Michniewicz zaatakował dziennikarzy
Zatrudnienie Michniewicza w roli selekcjonera wywołało spore zamieszanie. Jedni cieszyli się z tej nominacji, gdyż trener udowodnił m.in. w młodzieżowej reprezentacji, że potrafi wygrywać z potencjalnie lepszymi zespołami. Drudzy mieli poważne wątpliwości co do przeszłości szkoleniowca i przypominali słynne 711 połączeń z Ryszardem F. ps. "Fryzjer". Jednak selekcjoner skupił się na pracy i po wielkim zwycięstwie ze Szwecją (2:0) przypuścił kontratak. Przed kamerą TVP Sport zadał cios Jackowi Kurowskiemu, a jeszcze więcej powiedział na antenie "Kanału Sportowego". W programie "Hejt Park" po finale baraży wymienił kilku dziennikarzy i w ostrych słowach ocenił ich działalność. Jednemu zarzucił nawet "leżenie w krzakach pod redakcją", a Kurowskiemu "pie****enie głupot". Taka reakcja zbulwersowała Dariusza Dziekanowskiego.

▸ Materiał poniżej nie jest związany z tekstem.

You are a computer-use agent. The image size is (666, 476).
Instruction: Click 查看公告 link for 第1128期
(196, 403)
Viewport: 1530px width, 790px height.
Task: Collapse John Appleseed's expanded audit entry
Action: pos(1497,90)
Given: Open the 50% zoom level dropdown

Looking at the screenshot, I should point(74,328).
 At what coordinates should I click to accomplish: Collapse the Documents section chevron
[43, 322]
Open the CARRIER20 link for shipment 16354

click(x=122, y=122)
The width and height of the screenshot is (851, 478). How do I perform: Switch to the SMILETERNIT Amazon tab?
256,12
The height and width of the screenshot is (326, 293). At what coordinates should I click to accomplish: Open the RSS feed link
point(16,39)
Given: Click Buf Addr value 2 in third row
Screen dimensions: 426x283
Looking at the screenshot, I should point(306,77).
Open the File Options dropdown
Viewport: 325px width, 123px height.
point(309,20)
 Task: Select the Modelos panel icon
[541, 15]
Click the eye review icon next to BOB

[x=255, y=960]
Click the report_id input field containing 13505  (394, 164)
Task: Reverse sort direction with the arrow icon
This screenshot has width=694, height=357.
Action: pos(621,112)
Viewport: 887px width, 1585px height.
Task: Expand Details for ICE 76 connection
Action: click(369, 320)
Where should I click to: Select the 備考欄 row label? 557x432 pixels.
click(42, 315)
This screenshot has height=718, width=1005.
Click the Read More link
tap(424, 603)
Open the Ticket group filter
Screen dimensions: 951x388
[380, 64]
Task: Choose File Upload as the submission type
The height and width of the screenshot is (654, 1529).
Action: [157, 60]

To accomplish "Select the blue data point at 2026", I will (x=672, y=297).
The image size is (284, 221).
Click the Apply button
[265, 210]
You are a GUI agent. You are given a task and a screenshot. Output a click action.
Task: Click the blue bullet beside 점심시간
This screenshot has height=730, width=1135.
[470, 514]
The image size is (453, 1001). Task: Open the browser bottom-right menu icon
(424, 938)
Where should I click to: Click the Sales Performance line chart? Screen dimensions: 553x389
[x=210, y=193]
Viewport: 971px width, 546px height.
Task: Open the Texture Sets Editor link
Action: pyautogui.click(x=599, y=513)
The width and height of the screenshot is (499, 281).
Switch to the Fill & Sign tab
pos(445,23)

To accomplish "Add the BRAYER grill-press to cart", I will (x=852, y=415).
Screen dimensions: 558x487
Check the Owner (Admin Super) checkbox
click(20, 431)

Michniewicz tuż po wygranej ze Szwecją udał się do Kataru, gdzie oglądał na żywo losowanie MŚ. Polska zagra w Katarze z Argentyną, Meksykiem i Arabią Saudyjską:
Dziekanowski przejechał się po Michniewiczu. Wysłał go na korepetycje
Przewodniczący Klubu Wybitnego Reprezentanta, który 63 razy grał z "orzełkiem na piersi", ostro ocenił zachowanie Michniewicza. - Wygrana ze Szwecją była niewątpliwie wielkim sukcesem, natomiast to, co wydarzyło się po ostatnim gwizdku, to była kompromitacja na całej linii - zaczął felieton w "PS" Dziekanowski. - Zamiast triumfować z klasą zdecydował się dać upust najniższym instynktom i w wulgarny sposób wypowiedział się na temat niektórych dziennikarzy, których uznaje za swoich wrogów - kontynuował. - Trener Michniewicz powinien udać się w zaległe odwiedziny do Roberta i zapytać go jak zachowywać się publicznie. Lewy od wielu lat żyje pod ciągłą presją. Nawet on nie ma takiego komfortu, że wszyscy go kochają - 59-latek zaproponował selekcjonerowi "korki".